Suçlarının ne olduğunu dahi bilmeyen bazı bilim adamları, gazeteciler ve bazı askerler yıllardır yargısız infaz gibi, tutuklu olarak hapislerde çürütülüp, özgürlükleri gasp edliyor. Öte yanda, yüzlerce insanları katleden tarikat canilerini, hem de müebet hapislileri dışarı salıyorlar. Toplumun adalete ve hukuka olan güvenini sarsıyorlar. Bu olumsuzluğu da hukukçulara yüklüyorlar.
Bu ülkede sanki ''ileri demokrasi''nin nimetlerinden her kes yararlanıyormuş gibi, özgürlükler sonuna kadar kullanılıyormuş gibi, Mısır Devlet Başkanı Hüsnü Mubarek'e öğütler veriliyor.
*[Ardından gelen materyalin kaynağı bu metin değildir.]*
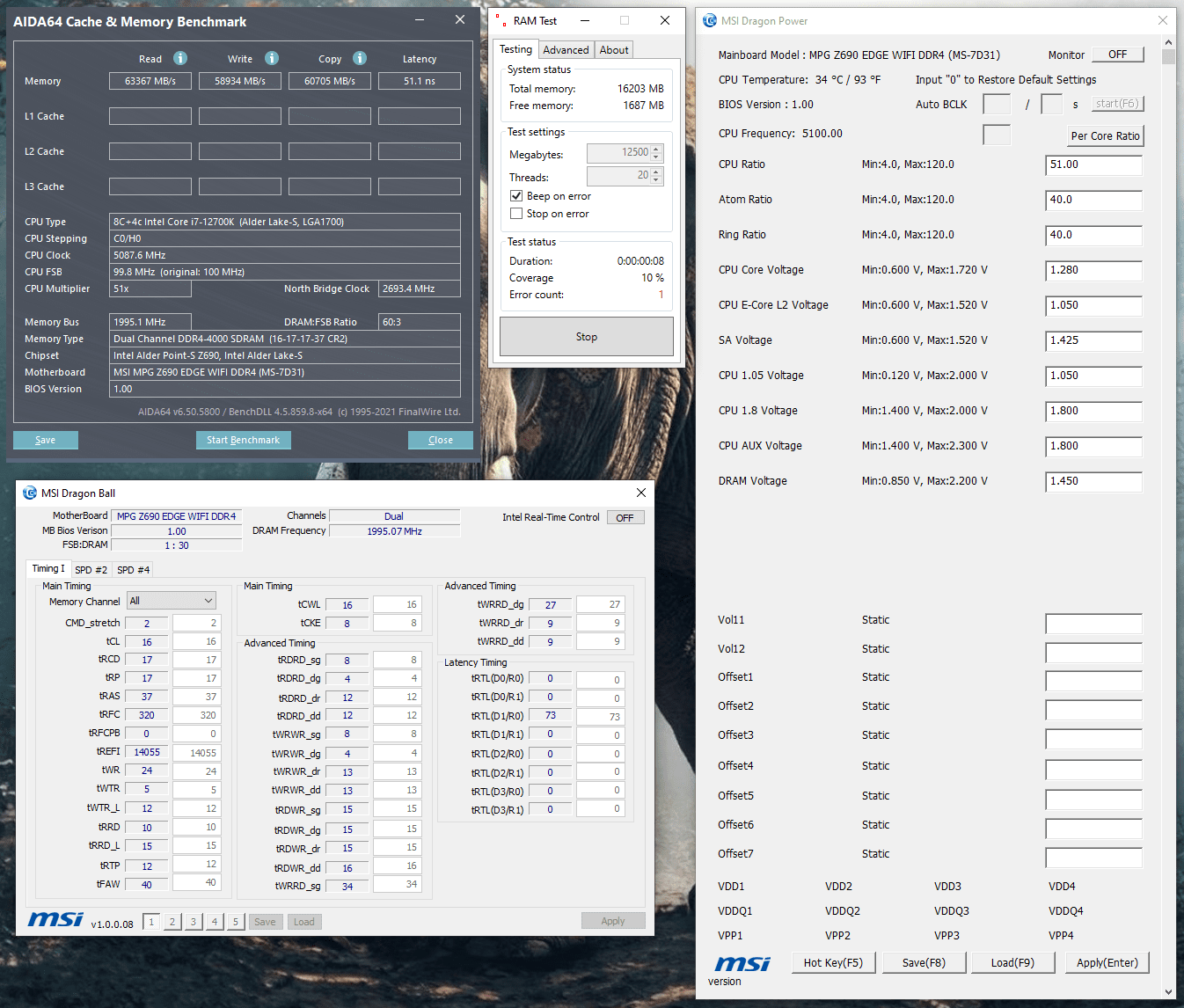This screenshot has height=1008, width=1184.
Task: Click the MSI Dragon Power title icon
Action: pyautogui.click(x=710, y=20)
Bir insanın birisine öğüt vermesi için dediklerini uygulaması gerekiyor.
Tek adam yönetimi bu olsa gerek. Her şeyi ben bilirim, her kes dediğimi yapacak, benim dediğim olacak, her şey benim emrimde olacak. Tüm bunlar adım adım yürütülürken, topluma verilen talkımla, ''iler demokrasi''den bahsediliyor, özgürlük teraneleri okunuyor ve yoksulluk, sefalet, işsizlik ayukaya çıkmışken ekonomik kalkınmadan bahsediliyor.
Tek partili döneme dönüp baktığımızda, toplumu sosyo ekonomik yönden ileri götüren yapılanmalar ve yasalar hızla inşa edilip, uygulanırken, yıkılmış bir imparatorluğun küllerinden yeni bir devlet inşa edilirken toplum mutlu ve umutluydu. Devrim yasaları, inşa edilen demokrasi ve kalkınma modelleri, kalkınmış ülkeleri bile kızkandırıyordu. Bu günün yöneticileri, bu ülkenin kurtarıcısı ve mimarı olan Atatürk'ü doğrudan olmasa bile, dolaylı olarak diktatörlükle suçlamaktadırlar. Bu gibi insanlar Atatürk'ü anlamadıkları gibi, bu gibi konularda onun onda biri bile olamazlar.
Ülkemizin bulunduğu coğrafya jeopolitik yönden üç kıtanın üçken kavşağındadır.Tarih boyu Anadolu topraklarında yaşayan topluluklar büyük savaşlar ve sıkıntılar yaşamışlardır. Emperyalizmin ve geri kalmışlığın acılarını, sıkıntılarını büyük bedellerle ödemişlerdir, anlaşılan ödemeye de devam edeceklerdir. Bu ülkenin aydın insanları olark bize düşen görev, her olumsuzluğa direnip, halkımıza olup bitenleri ve doğruları anlatmaktır. İnançlarını siyasete alet edip, oy avcılığı için kullanan zihniyetleri iyi anlatmaktır. Siyasete alet edilen inançların zarar görebileceğini iyi kavratmaktır. Bu iş biraz emek ve meşakat ister. Sonuç yüz yıllık yatırıma bedel olur.